• EXERCISE OBJECTIVE
Each line starting at the one that contains "At what coordinates" and ending at the one that contains "Given: Click the final gcc link command line" must be returned exactly, and the rest of the listing is left out.
*** DATA Section Begins ***
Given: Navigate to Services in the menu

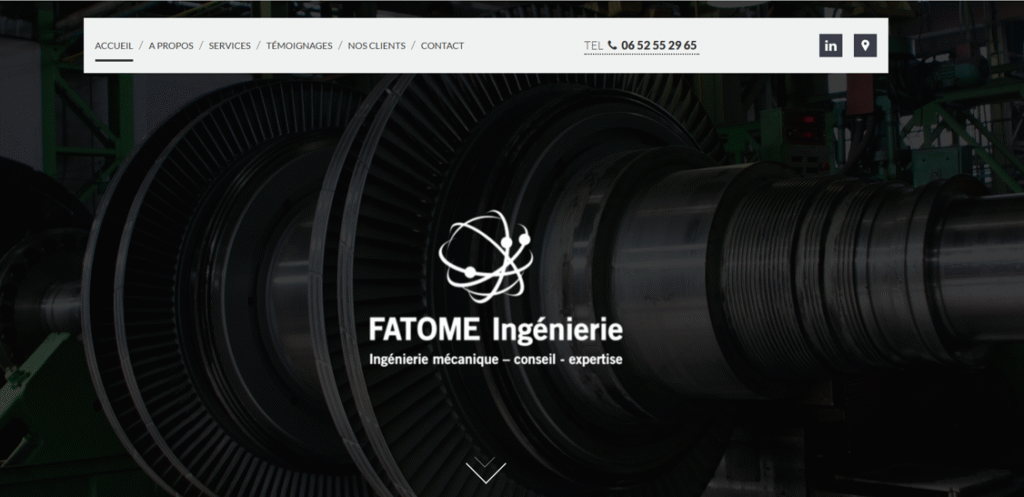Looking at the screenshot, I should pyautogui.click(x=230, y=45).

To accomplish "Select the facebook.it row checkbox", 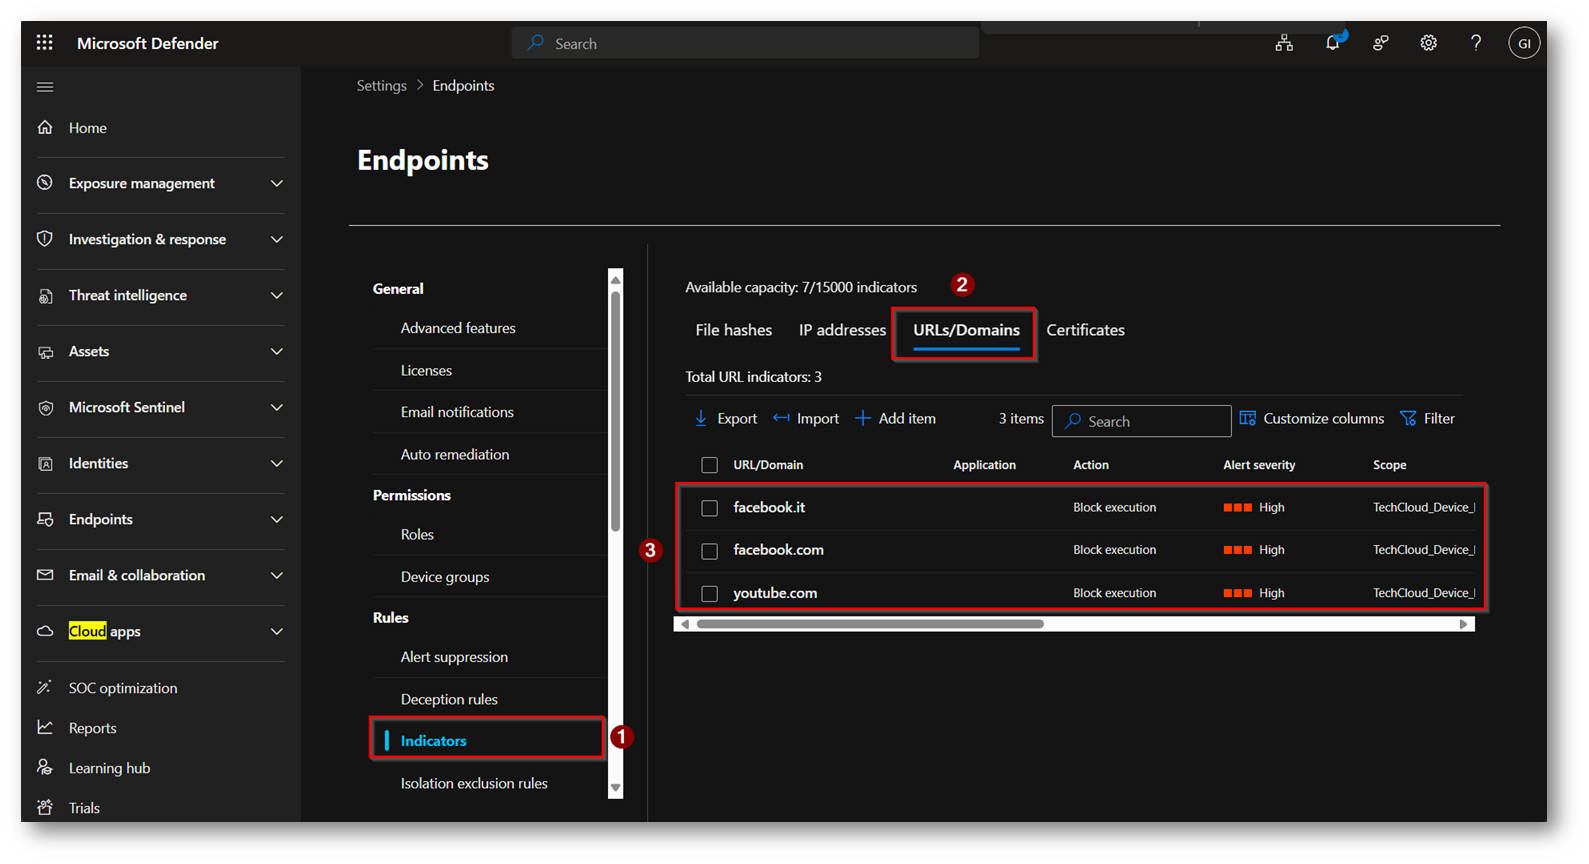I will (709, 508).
*** DATA Section Ends ***
*** DATA Section Begins ***
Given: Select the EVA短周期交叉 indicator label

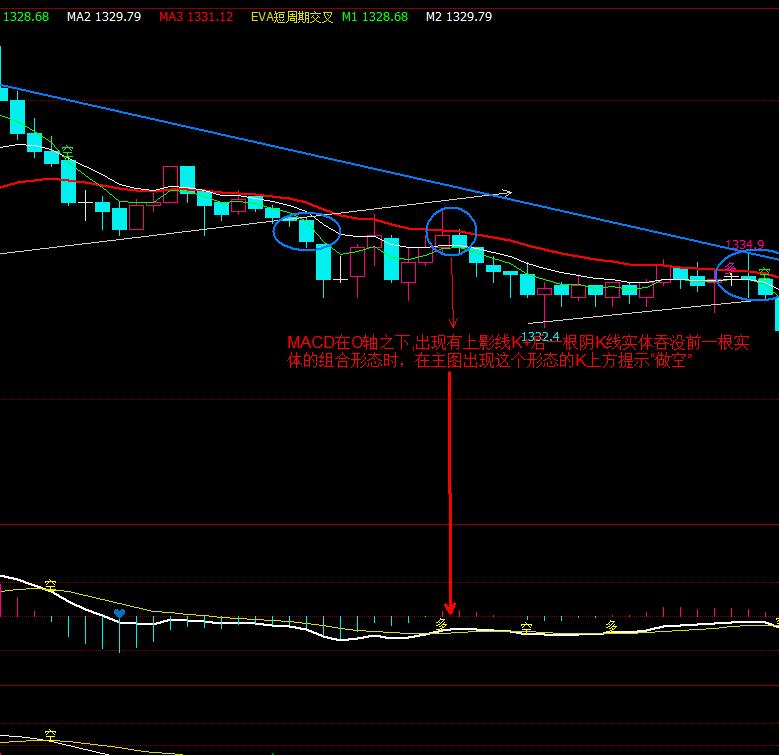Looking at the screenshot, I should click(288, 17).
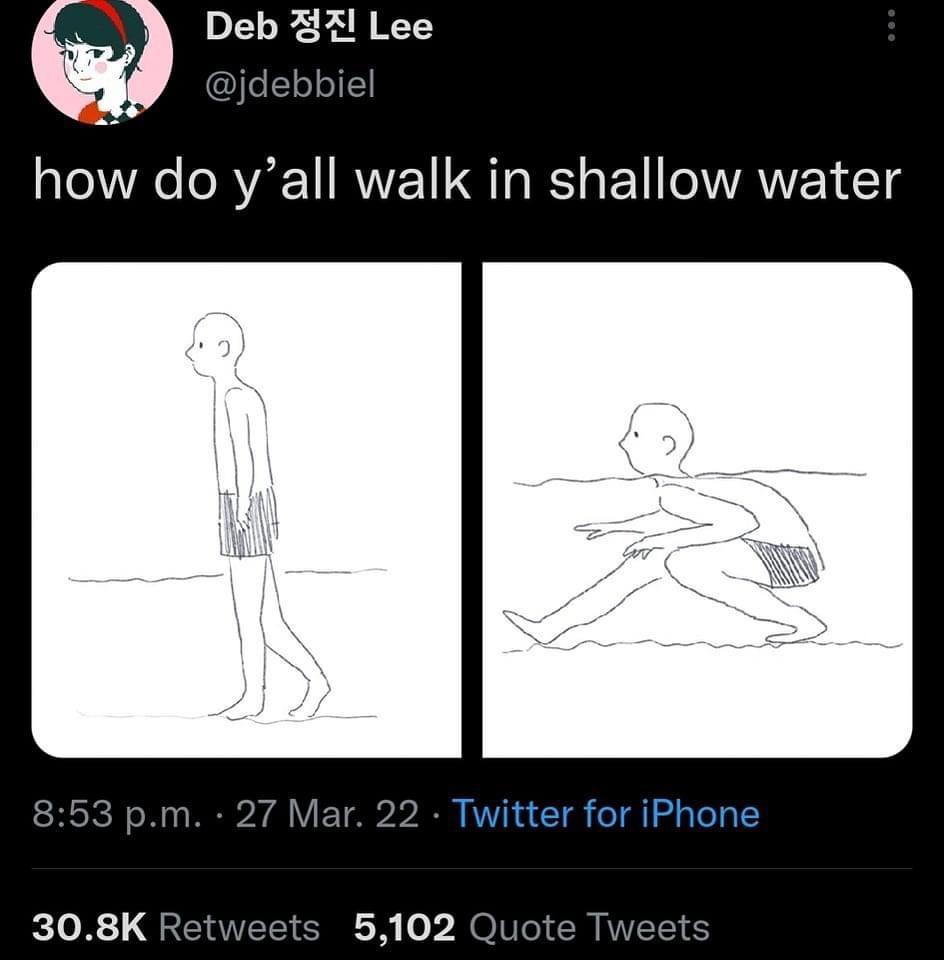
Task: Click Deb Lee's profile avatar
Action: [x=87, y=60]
*** DATA Section Ends ***
*** DATA Section Begins ***
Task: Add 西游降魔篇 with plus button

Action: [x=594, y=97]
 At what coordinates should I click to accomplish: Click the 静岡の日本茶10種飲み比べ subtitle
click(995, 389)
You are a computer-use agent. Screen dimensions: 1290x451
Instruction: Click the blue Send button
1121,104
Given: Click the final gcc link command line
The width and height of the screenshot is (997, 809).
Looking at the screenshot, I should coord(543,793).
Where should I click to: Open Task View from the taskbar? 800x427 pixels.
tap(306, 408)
*** DATA Section Ends ***
• OUTPUT OF THE TASK
 At what coordinates should I click to accomplish: Click the 静岡の日本茶10種飲み比べ subtitle
click(995, 389)
You are a computer-use agent. Screen dimensions: 1290x451
Instruction: Click the blue Send button
1121,104
Given: Click the final gcc link command line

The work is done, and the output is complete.